Great Britain

How the Anglo-American model failed to tackle coronavirus | Nesrine Malik

There’s something profound about the irony. The world’s highest coronavirus death tolls belong to two countries whose leaders came to power promising the restoration of greatness and control – the United States and Great Britain. Neither can claim to have been caught by surprise: both nations had the benefit of time, ample scientific warnings, and the cautionary examples of China and Italy.

The similarities are striking, the conclusions unavoidable. Here in the UK, we comforted ourselves with the belief that while our own buffoonish rightwing leader had his faults, at least he was no Donald Trump. But in the end, Boris Johnson has managed to stumble over even this lowest of hurdles. The UK government’s response to the crisis has turned out to be nearly as flippant and ill-prepared as the US’s.

Two nations that prided themselves on their extraordinary economic, historical and political status have been brought to their knees. Their fall from grace is the outcome of a damaged political culture and distinct form of Anglo-American capitalism.

Over the past four years, reckless political decisions were justified by subordinating reality to rhetoric. The cost of leaving the EU would be “virtually nil”, with a free trade agreement that would be one of the “easiest in human history”. Imaginary enemies were erected and fake fights confected as both countries pugnaciously went about severing their ties with other nations and international institutions.

Political discourse focused on grand abstract notions of rebirth and restoration, in a way that required few concrete deliverables. All the Tory government needed to do was Get Brexit Done, no matter how slapdash the job. In the US, all Trump needed to do to maintain his supporters’ loyalty was bark about a wall with Mexico every now and then, pass a racist travel ban, and savage various public figures for sport.

This is corrosive stuff – not only to the quality of public debate, but to the calibre of politicians. When the business of government becomes limited to populist set pieces, its ranks are purged of doers and populated instead with cheerleaders. This is how we ended up with the current cast of dazed-in-headlights Tory cabinet members. In the US, the very notion of an “administration” has been worn away. As the New York University journalism professor Jay Rosen puts it, “There is no White House. Not in the sense that journalists have always used that term. It’s just Trump – and people who work in the building.”

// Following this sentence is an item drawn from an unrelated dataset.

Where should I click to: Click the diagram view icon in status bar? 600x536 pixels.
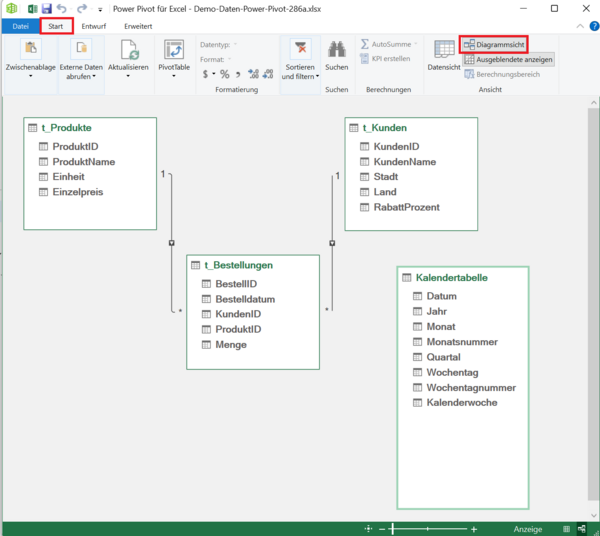(583, 528)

By the time Covid-19 hit their shores, the UK and US were lacking not just the politicians but the bureaucracies required to respond effectively. Prior to the crisis, Trump repeatedly attempted to defund the Centers for Disease Control and Prevention (CDC). In the UK, the pandemic inconvenienced a Tory cabinet embroiled in a feud with its own civil service. The intellectual and practical infrastructure to deal with facts had been vandalised.

But there is a longer, non-partisan history that rendered both nations incapable of an adequate response to the pandemic. The special relationship is not just one of linguistic and cultural proximity, but an ideological partnership forged in the post-second world war era. Anglo-American capitalism, pursued by both right and centre-left parties, rooted in small government and powered by exceptionalism, had dismantled the state. No notice or warning could have refashioned the machinery of government quickly enough to save lives. An economic and political model that hinges on privatisation, liberalisation and the withdrawal of labour rights created a system prone to regular crises, despite such shocks being framed as one-offs.

The economic and regulatory kinship was strengthened by the transformation of Britain’s quaint and mercantile financial sector into a replica of the US’s aggressive markets. The City caught up with Wall Street.

An interventionist foreign policy – publicly moralistic but privately cynical – gave the model an expansionist edge, which helped both nations project power abroad and defend their own financial and political interests. But the wars led to quagmires, and the rapidly expanding financial sectors to economic near-death experiences. Neither triggered significant rethinking or reflection. After the 2008 financial crisis, when this system came within “48 hours” of the “apocalypse”, two centre-left leaders, Barack Obama and Gordon Brown, chose to shore up the infrastructure that had brought their economies to the brink, recapitalising the banks and revitalising the markets, opting for more regulation rather than fundamental reform.

Just as the financial crash was treated as the malfunctioning of a particular unsupervised bug in the system rather than as a feature of it, so is the failure to grapple with the pandemic being cast as an unforeseen, exogenous event, rather than a result of an ideology that enables the state to scramble unprecedented resources to save banks but not lives. A nurse will wear a bin liner as PPE in the US for longer than a failing bank can go unfinanced.

Hollow triumphalism about making America great again and Britain taking back control becomes more and more likely in such a system. Trump and the Tories alighted on this formula not entirely out of mendacity or ideology. Without radically challenging Anglo-American capitalism, they have nothing else to offer their voters. And so they must separate economic suffering from politics, and attempt to blame it on immigrants and outsiders. They must blame other countries and international institutions – the EU, WHO, Nato – for the feelings of helplessness experienced by their own citizens. The swagger is a facade. Behind it hides a rotting national landscape.

As the bodies pile up, the failure of the US and the UK will be somehow spun into victory. The triumphalism will intensify; that is certain. The only question now is how many will continue to believe it.